Given an array numbers, how do we write a function checkDuplicates() which returns true if the array has at least one element repeated; returns false if all the elements are unique.
We discuss three different implementations of this function with various time and space complexities.
Method-1: Naive approach
This approach checks every possible pair in the array to see if there are any duplicates. This is exhaustive search and we can find the answer in O(n2) time. Because there are n(n-1)/2 possible pairs for an array of size n.
Time complexity: O(n2)
Space complexity: O(1)
The following is the C++ function which implements this approach.
bool checkDuplicates( int array[], int n)
{
int i,j;
for( i = 0; i < n; i++ )
{
for( j = i+1; j < n; j++ )
{
if( array[i] == array[j] )
return true;
}
}
return false;
}
Method-2: Sorting Approach
First sort the array using any sort which runs in O(n log n) time ( Quick sort/ Heap sort/ Merge sort).
Then all the duplicate elements comes together. Then simply compare all the adjacent elements to see if there are any duplicates.
Time complexity: O(n log n)
Space complexity: O(1)
The following is the C++ function which implements this approach.

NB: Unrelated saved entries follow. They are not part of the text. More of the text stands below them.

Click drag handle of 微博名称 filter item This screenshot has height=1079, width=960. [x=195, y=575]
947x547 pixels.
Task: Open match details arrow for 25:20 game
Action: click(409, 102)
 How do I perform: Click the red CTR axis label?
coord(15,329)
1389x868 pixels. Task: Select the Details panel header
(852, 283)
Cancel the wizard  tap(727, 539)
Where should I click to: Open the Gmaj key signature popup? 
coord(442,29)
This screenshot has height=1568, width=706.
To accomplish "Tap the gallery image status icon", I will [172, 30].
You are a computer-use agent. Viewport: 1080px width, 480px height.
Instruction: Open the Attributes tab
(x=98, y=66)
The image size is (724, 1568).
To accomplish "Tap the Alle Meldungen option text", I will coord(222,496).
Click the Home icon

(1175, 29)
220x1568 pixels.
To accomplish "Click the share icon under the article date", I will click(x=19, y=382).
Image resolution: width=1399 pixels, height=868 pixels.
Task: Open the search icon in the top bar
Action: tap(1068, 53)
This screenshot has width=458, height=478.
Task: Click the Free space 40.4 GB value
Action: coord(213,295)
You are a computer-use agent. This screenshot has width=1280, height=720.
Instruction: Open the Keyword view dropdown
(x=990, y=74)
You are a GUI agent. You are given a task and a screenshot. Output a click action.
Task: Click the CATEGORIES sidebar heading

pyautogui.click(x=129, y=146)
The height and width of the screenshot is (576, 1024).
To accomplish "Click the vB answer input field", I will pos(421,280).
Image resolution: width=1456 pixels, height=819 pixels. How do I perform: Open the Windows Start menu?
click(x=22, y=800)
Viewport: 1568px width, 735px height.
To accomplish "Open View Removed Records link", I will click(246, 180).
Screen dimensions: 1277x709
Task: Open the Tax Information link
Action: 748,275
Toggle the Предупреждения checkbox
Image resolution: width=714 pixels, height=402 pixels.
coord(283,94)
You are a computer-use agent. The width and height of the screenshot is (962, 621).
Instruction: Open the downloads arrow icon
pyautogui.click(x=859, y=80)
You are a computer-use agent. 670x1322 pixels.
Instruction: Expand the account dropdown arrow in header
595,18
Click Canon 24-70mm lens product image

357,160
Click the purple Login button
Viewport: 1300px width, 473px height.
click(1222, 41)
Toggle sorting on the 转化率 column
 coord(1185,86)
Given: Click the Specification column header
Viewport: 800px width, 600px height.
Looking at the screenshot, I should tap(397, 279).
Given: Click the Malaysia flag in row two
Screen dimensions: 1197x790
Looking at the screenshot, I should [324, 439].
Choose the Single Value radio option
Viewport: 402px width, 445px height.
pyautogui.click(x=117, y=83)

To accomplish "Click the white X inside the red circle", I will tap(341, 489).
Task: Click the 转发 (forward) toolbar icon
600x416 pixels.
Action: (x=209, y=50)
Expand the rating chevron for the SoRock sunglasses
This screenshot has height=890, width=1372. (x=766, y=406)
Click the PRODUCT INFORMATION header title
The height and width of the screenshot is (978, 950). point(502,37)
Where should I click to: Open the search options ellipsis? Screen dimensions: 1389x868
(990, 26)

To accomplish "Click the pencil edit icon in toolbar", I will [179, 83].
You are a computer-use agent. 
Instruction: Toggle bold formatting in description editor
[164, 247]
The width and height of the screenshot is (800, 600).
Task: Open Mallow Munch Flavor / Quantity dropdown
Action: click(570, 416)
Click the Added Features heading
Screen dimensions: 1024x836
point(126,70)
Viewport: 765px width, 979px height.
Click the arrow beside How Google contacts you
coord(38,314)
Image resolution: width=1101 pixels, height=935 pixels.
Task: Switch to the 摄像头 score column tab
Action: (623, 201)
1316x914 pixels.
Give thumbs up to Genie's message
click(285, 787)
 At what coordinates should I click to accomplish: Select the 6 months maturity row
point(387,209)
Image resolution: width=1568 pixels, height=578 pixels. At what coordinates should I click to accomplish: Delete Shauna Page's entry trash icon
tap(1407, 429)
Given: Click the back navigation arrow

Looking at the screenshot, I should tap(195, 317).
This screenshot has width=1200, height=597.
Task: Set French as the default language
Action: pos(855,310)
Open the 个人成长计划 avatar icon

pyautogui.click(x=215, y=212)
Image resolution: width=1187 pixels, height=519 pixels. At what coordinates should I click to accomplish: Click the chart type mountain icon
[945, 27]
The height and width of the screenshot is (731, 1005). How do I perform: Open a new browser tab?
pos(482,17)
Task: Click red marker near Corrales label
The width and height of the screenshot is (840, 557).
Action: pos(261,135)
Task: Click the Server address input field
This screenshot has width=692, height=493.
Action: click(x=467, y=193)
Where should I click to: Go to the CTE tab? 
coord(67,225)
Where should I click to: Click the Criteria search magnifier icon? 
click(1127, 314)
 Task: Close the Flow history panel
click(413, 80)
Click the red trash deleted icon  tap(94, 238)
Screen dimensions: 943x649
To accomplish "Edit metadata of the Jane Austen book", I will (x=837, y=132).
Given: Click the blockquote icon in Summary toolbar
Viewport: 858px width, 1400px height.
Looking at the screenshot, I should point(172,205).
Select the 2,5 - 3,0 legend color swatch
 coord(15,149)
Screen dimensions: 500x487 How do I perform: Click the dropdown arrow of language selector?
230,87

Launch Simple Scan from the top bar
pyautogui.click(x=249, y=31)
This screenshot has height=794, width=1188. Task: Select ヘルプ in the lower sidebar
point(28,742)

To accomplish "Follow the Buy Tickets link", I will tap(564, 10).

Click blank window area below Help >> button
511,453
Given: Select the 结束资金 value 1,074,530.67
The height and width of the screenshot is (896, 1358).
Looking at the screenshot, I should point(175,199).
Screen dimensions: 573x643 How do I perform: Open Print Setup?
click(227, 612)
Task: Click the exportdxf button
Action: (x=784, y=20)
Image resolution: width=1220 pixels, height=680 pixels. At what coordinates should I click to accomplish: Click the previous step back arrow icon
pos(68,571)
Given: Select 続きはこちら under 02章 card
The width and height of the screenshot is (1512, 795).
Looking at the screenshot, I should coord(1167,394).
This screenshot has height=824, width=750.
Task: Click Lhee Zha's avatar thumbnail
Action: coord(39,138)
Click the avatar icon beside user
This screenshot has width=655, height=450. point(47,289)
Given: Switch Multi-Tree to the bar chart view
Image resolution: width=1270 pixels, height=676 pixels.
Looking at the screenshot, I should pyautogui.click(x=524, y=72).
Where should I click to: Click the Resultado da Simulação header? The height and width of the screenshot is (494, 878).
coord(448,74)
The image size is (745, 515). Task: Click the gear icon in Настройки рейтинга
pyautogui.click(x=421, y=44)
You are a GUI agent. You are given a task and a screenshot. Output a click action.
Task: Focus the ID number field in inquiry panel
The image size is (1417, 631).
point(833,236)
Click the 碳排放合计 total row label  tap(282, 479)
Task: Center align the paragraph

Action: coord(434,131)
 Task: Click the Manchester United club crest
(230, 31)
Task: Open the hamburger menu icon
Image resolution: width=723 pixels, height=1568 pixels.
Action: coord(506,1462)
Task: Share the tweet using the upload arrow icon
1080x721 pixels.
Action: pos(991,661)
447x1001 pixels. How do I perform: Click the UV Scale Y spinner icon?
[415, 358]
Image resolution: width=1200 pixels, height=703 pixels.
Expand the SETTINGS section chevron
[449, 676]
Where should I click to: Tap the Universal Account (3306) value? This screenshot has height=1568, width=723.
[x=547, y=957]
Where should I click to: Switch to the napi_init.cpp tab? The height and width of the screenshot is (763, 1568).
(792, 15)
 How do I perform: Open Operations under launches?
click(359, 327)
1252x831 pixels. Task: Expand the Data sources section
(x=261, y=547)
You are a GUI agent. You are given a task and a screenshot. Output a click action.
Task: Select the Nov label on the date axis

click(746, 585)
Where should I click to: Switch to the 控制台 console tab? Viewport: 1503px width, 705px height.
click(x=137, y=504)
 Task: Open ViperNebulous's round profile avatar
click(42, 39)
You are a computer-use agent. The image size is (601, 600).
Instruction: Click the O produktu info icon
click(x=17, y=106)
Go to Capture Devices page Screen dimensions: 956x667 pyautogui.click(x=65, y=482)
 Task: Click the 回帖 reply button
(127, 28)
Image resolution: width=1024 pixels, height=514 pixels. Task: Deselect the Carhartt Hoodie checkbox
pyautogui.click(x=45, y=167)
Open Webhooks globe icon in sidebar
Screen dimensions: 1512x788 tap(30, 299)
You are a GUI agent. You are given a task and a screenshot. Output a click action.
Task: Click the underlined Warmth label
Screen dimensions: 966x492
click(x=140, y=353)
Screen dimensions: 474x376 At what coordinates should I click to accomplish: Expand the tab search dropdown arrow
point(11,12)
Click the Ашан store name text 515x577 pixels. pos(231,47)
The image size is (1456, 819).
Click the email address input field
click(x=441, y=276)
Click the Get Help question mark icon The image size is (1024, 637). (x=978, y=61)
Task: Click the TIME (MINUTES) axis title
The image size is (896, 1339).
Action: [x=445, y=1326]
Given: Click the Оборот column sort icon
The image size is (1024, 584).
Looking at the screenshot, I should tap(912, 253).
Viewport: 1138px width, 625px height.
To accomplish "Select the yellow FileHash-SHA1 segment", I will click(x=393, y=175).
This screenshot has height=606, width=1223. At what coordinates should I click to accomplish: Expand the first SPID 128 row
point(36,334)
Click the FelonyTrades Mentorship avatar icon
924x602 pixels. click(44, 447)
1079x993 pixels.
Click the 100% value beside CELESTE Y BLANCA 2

bool checkDuplicates( int array[], int n)
{
std::sort( array, array+n);
int i;
for( i = 0; i < n-1; i++)
{
if( array[i] == array[i+1] )
return true;
}
return false;
}
Method-3: Set/HashTable approach
Use a data structure like a Set or a Hash Table which keeps track of the elements. When trying to insert into these data structures, we can see if the element already exists; If the element already exists in the data structure, we say that the array has duplicates.
Time complexity: O(n)
Space complexity: O(n)
The following is the Java function which implements this approach.
public static boolean checkDuplicates(int [] array)
{
HashSet<Integer> hSet = new HashSet<Integer>();
for( int i = 0; i < array.length; i++ )
{
if( !hSet.add(array[i]) )
return true;
}
return false;
}